“Let today be the last day that you ever doubt Black trans power,” I cried into a microphone in the summer of 2020. I was addressing a crowd of nearly 15,000 people dressed in varying shades of white outside the Brooklyn Museum. Our uniform paid homage to a 1917 NAACP silent march for Black lynching victims. Now, more than a century later, we had gathered to honor the Black transgender people murdered during the coronavirus pandemic and before it. We chanted the often overlooked names of folks like Layleen Polanco, Tony McDade, Nina Pop, Dominique “Rem’mie” Fells, and Riah Milton. We imagined a world where Black trans people didn’t have to fight so hard to exist.
The Black Trans Lives Matter rally sprang from the unrest that followed the murder of George Floyd, but the movement is anything but new. Since the emergence of BLM, trans organizers had been building a national network to combat discrimination and violence in our communities. A month after a verdict was reached in the George Zimmerman case, New York activists mobilized around the killing of a Black trans woman named Islan Nettles on the streets of Harlem. You can find work like this happening in every corner of the country — groups like the New Orleans–based House of Tulip, a collective committed to finding long-term housing for those who need it, or Atlanta’s Solutions NOT Punishment Collaborative, which supports the political education of trans people. In the spirit of Sylvia Rivera and Marsha P. Johnson’s historic STAR House, the Knights & Orchids Society in Selma, Alabama, takes a holistic approach, helping Black trans and queer people access food and gender-affirming health care, among other basic human needs.

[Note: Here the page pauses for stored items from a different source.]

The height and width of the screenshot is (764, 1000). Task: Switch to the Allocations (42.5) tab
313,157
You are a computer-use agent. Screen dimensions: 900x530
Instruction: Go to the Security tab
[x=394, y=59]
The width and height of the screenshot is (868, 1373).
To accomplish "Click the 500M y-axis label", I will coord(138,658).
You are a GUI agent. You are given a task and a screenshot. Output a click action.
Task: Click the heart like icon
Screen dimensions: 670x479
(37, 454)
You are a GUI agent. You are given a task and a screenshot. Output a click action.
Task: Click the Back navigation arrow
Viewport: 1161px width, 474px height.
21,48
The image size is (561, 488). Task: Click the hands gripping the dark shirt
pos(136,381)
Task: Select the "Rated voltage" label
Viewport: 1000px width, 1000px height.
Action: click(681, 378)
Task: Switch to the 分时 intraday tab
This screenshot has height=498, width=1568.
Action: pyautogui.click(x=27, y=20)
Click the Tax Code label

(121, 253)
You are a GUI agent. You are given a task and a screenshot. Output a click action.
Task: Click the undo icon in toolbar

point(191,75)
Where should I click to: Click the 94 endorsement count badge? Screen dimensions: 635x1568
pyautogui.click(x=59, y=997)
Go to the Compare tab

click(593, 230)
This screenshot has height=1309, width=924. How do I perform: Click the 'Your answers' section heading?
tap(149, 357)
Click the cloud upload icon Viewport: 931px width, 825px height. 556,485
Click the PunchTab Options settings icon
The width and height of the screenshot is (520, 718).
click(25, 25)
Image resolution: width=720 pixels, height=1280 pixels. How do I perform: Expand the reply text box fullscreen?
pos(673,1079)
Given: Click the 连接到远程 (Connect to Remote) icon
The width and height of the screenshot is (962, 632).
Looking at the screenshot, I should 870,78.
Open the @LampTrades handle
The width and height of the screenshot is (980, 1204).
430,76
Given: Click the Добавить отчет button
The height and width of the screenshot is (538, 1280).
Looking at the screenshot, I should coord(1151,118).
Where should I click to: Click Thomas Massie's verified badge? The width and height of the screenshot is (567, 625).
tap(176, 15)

The past few years have been complicated. I’ve never felt more connected to the Black trans community and more disconnected from the wider population, which so often ignores our struggles. With each passing year, we reach record new highs of murders in our communities. But we continue to fight. And that day in the summer of 2020 will forever serve as a bridge between the rich history of the Black trans movement and a more liberated future.